Called cerebral organoids, or mini brains they have been developed from skin cells. The skin cells are cultivated into stem cells, which develop in different ways. These are then starved of nutrition and, for some reason, only the more sturdy, brain cells survive – though scientists are not sure why this is.

The brain cells are then surrounded by a jelly substance which protects them in a similar way to a skull. After three months being fed on oxygen and nutrients, the lab brains have as many as two million neurons – quite a substantial amount, considering an adult mouse brain only contains four million.

The stem-cell-derived organoid (right) compared to a developing mouse brain (left)

The stem-cell-derived organoid (right) compared to a developing mouse brain (left)
Dr Lancaster and Marko Repic

The laboratory brains don’t actually look like ours. To the naked eye, they appear to be just blobs in a liquid and are only three to four millimetres in size. However, their internal structure is similar to a human brain in the early period of its development. Like an embryonic brain, they have two hemispheres made up of grey and white matter complete with firing neurons sending messages between one another.

Furthermore, the BBC explains that, “just like regular brains, each is composed of specific regions. There’s the wrinkled cortex (thought to be the seat of language and conscious thought) the hippocampus (the centre of emotion and memory), the ancient, muscle-coordinating cerebellum, and many, many others. In all, they are equivalent to the brains of nine-week-old foetuses.”

Another fascinating feature is that these laboratory brains seem “to want” to grow themselves. Madeleine Lancaster, who is heading the research at the Medical Research Council Laboratory of Molecular Biology in Cambridge, UK, told the BBC that they could be compared to heart cells which scientists were able to make beat in a petri dish three years ago. Heart cells, it seems, ” want” to pump, and, similarly, neurons are programmed “to want” to fire. “Even if you have a neuron by itself in a dish with no other neurons, it wants to fire so badly that it will connect to itself in order to fire,” she said.

The scientists can’t be sure or not if this means they are actually thinking. Nobody really understands how thoughts are created, but we do know that this is based on the activity of neurons. It is likely that thought develops initially from interaction with the outside world and the input of sensory experiences like taste, smell, noise, etc. However, complex thought processes remain a mystery.

The original reason scientists wanted to develop these human-like brains was to study neurological disorders such as autism and schizophrenia. Using animal brains wasn’t viable because they aren’t sufficiently complex. With these mini human brains, scientists hope to be able to recreate conditions in the brains of sufferers, in order to study exactly what happens and learn how they might be cured. Dr Lancaster now has 300 mini-brains developing in her laboratory.
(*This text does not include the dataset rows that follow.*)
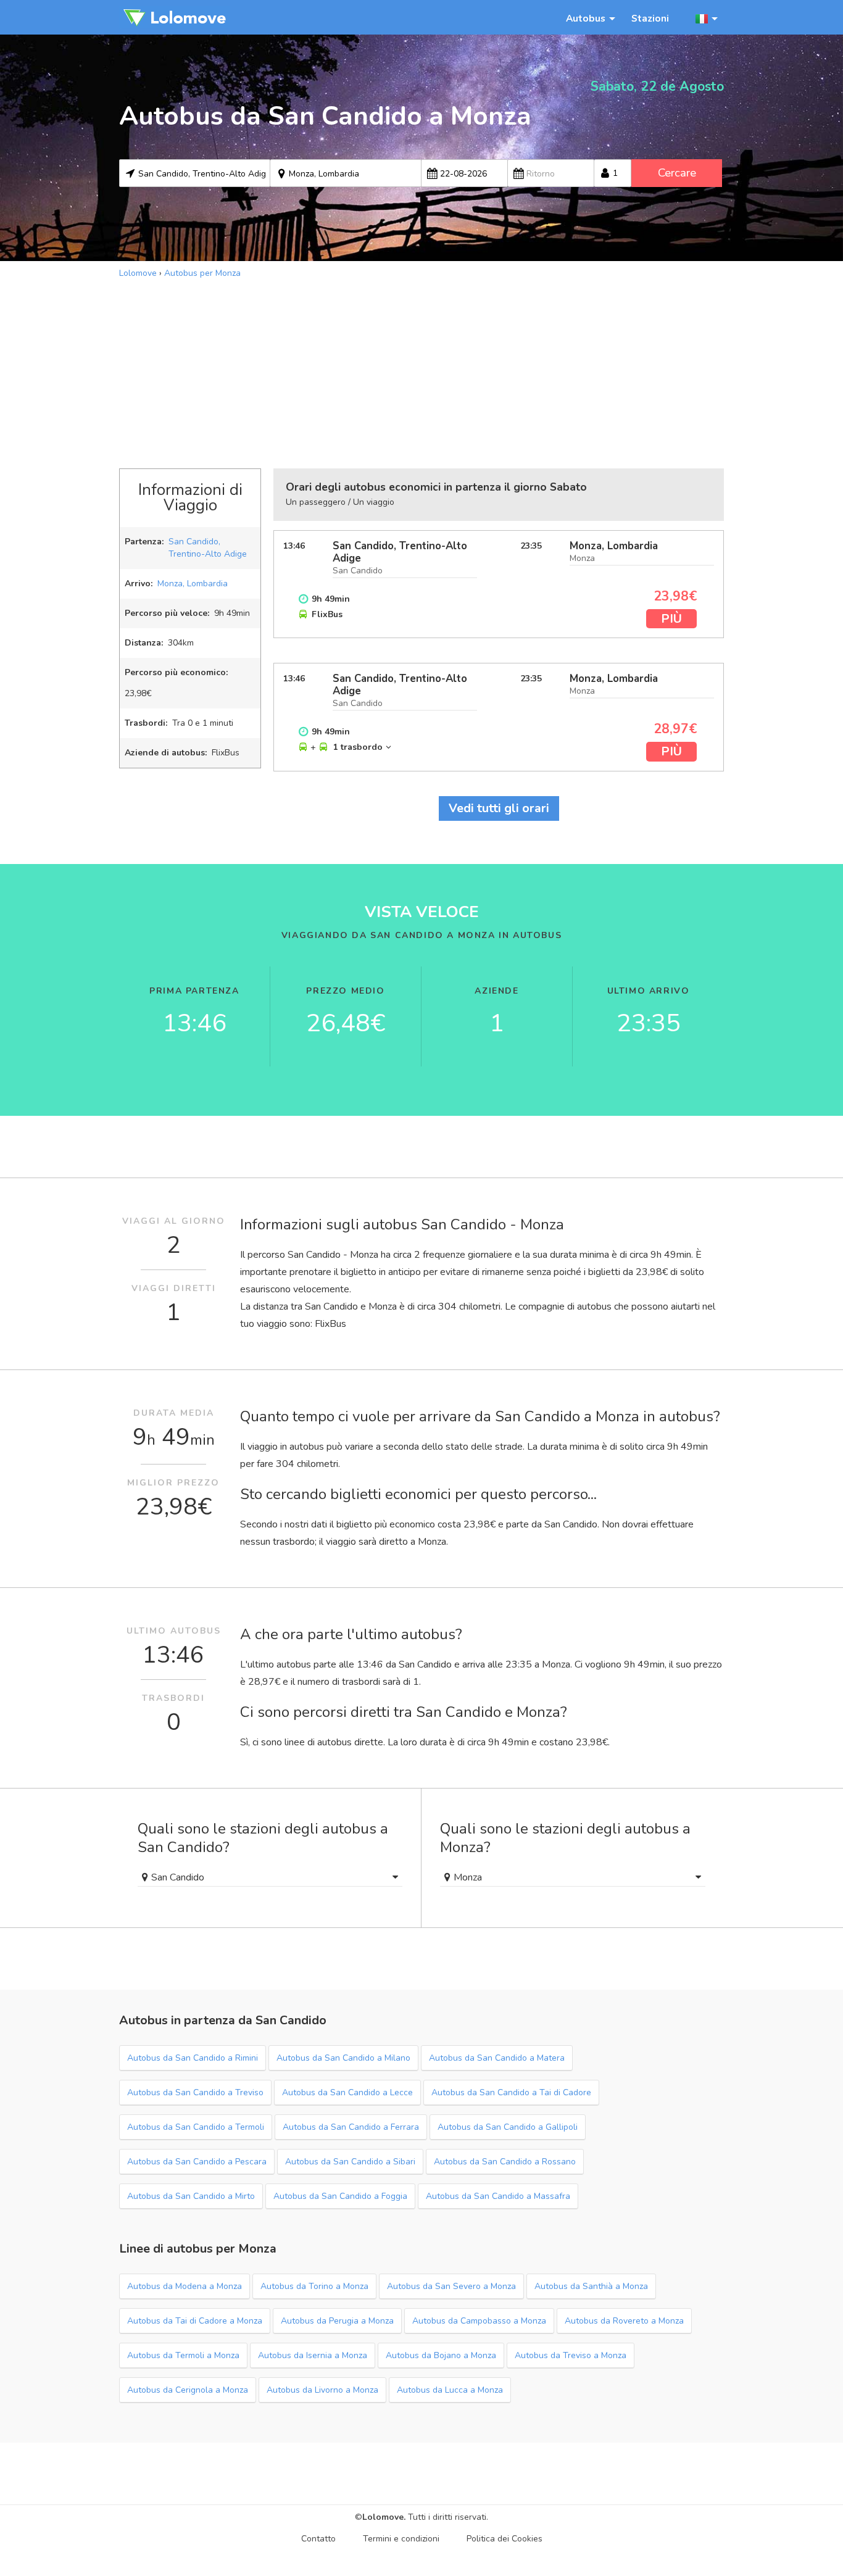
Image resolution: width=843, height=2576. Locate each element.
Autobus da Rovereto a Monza (624, 2321)
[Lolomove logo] (174, 17)
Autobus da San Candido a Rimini (192, 2058)
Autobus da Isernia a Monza (312, 2355)
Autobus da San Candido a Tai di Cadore (511, 2092)
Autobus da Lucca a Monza (450, 2390)
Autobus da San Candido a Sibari (350, 2161)
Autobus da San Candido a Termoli (195, 2127)
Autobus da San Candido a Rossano (505, 2161)
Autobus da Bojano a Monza (441, 2355)
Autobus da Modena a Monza (184, 2286)
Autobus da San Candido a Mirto (191, 2196)
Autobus (585, 18)
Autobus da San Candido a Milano (343, 2058)
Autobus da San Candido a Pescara (197, 2161)
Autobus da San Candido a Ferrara (351, 2127)
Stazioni (650, 18)
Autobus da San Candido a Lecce (347, 2092)
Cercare (677, 173)
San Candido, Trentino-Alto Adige (207, 548)
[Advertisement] (421, 372)
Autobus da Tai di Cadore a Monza (194, 2321)
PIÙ (671, 618)
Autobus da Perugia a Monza (337, 2321)
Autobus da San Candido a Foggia (340, 2196)
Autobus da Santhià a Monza (591, 2286)
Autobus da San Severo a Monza (451, 2286)
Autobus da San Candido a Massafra (498, 2196)
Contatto (318, 2539)
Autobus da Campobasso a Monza (479, 2321)
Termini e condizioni (401, 2539)
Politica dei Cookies (504, 2539)
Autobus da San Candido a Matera (497, 2058)
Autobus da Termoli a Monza (183, 2355)
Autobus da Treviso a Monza (570, 2355)
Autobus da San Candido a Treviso (195, 2092)
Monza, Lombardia (192, 583)
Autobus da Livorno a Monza (322, 2390)
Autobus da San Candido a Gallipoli (508, 2127)
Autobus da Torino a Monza (314, 2286)
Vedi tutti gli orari (499, 808)
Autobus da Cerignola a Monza (187, 2390)
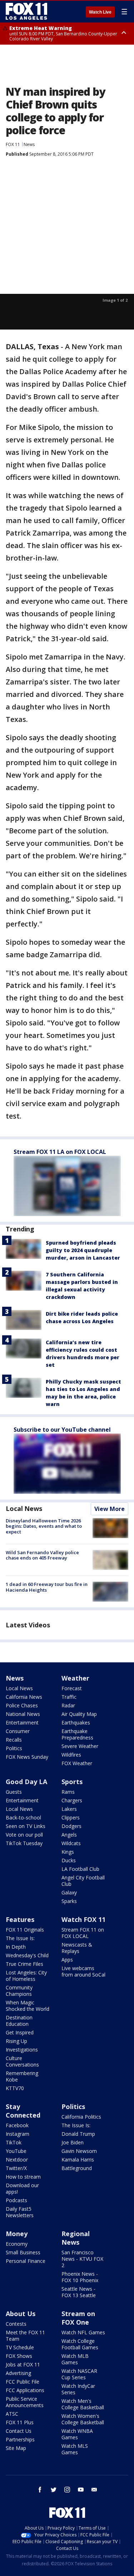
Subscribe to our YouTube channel (62, 1429)
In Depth (16, 1946)
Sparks (69, 1901)
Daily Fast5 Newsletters (20, 2212)
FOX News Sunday (27, 1756)
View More (109, 1509)
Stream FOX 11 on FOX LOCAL (82, 1932)
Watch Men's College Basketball (82, 2404)
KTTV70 (15, 2088)
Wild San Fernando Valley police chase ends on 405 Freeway (42, 1555)
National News (23, 1714)
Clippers (70, 1817)
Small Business (23, 2252)
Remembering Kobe (22, 2076)
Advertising (18, 2373)
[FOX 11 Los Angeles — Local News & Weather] (26, 11)
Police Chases (22, 1705)
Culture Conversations (22, 2061)
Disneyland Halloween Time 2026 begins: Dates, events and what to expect (44, 1526)
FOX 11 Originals (25, 1929)
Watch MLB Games (75, 2359)
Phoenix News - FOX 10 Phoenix (79, 2277)
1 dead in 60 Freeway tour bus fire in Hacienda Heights (47, 1587)
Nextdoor (17, 2159)
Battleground (76, 2168)
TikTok (13, 2142)
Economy (17, 2243)
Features (20, 1919)
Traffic (68, 1696)
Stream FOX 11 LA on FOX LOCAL (60, 1152)
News (29, 144)
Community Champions (19, 1990)
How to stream (23, 2176)
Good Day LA (26, 1781)
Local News (24, 1508)
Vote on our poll (24, 1834)
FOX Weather (76, 1763)
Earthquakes (75, 1722)
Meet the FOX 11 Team (25, 2335)
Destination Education (19, 2020)
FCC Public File (22, 2381)
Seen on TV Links (25, 1826)
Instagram (17, 2133)
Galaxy (69, 1892)
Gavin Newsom (79, 2151)
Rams (68, 1791)
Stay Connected (23, 2110)
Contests (16, 2323)
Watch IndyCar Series (78, 2389)
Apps (67, 1959)
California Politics (81, 2116)
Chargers (71, 1800)
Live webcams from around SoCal (83, 1971)
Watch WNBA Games (77, 2434)
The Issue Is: (20, 1938)
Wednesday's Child (27, 1955)
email (94, 2489)
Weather (75, 1678)
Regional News (75, 2237)
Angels (69, 1834)
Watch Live (100, 12)
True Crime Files (24, 1963)
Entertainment (22, 1722)
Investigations (22, 2049)
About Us (20, 2313)
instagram (67, 2489)
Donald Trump (78, 2133)
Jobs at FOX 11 (23, 2364)
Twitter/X (16, 2168)
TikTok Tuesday (24, 1843)
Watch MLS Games (74, 2449)
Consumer (18, 1731)
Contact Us (18, 2430)
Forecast (71, 1688)
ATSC (12, 2413)
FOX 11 (13, 144)
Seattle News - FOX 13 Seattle (78, 2292)
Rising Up (16, 2041)
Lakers (69, 1809)
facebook (40, 2489)
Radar (68, 1705)
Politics (14, 1748)
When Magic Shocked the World (27, 2005)
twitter (53, 2489)
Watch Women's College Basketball (82, 2419)
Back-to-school (23, 1817)
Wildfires (71, 1754)
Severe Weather (79, 1746)
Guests (14, 1791)
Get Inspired (20, 2032)
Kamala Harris (77, 2159)
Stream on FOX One (78, 2317)
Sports (72, 1781)
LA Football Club (80, 1869)
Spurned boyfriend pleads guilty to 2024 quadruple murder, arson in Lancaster (83, 1250)
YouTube (16, 2151)
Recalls (14, 1739)
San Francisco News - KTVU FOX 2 (82, 2259)
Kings (67, 1851)
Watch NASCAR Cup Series (79, 2374)
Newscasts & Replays (76, 1947)
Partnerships (20, 2439)
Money (17, 2233)
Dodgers (71, 1826)
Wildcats (71, 1843)
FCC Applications (25, 2390)
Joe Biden (72, 2142)
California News (24, 1696)
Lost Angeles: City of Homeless (26, 1975)
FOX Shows (19, 2355)
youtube (80, 2489)
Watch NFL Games (83, 2332)
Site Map (16, 2448)
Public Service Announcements (25, 2402)
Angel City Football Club (83, 1880)
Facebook (17, 2125)
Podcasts (16, 2200)
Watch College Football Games (79, 2344)
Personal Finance (25, 2261)
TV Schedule (20, 2347)
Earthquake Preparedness (77, 1734)
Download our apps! (22, 2188)
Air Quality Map (79, 1714)
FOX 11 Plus (20, 2422)
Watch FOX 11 (83, 1919)
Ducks (68, 1860)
The Daily Mail quotes from Dr Lancaster’s project page. “Our current interests,” she writes, “focus on other neurodevelopmental disorders like autism and intellectual disability, by introducing mutations seen in these disorders and examining their roles in pathogenesis in the context of organoid development.”

Some scientists involved in this area of research hope to actually grow a complete human brain in the lab. However, other researchers think this is stretching things. Health Medicine Network quotes Dr Martin Coath, from the Cognition Institute at the University of Plymouth, who wonders why anyone would want to create such a brain in these conditions.

‘A mind that was ‘fully working,’ he said, “would be conscious, have hopes, dreams, feel pain and would ask questions about what we were doing to it.’

However, he did raise the prospect that a laboratory brain “might be hooked up to electronic eyes, ears, and hands and be taught to do something – maybe something that is as sophisticated as many simple living creatures.”

‘That doesn’t seem so far off to me,’ he added.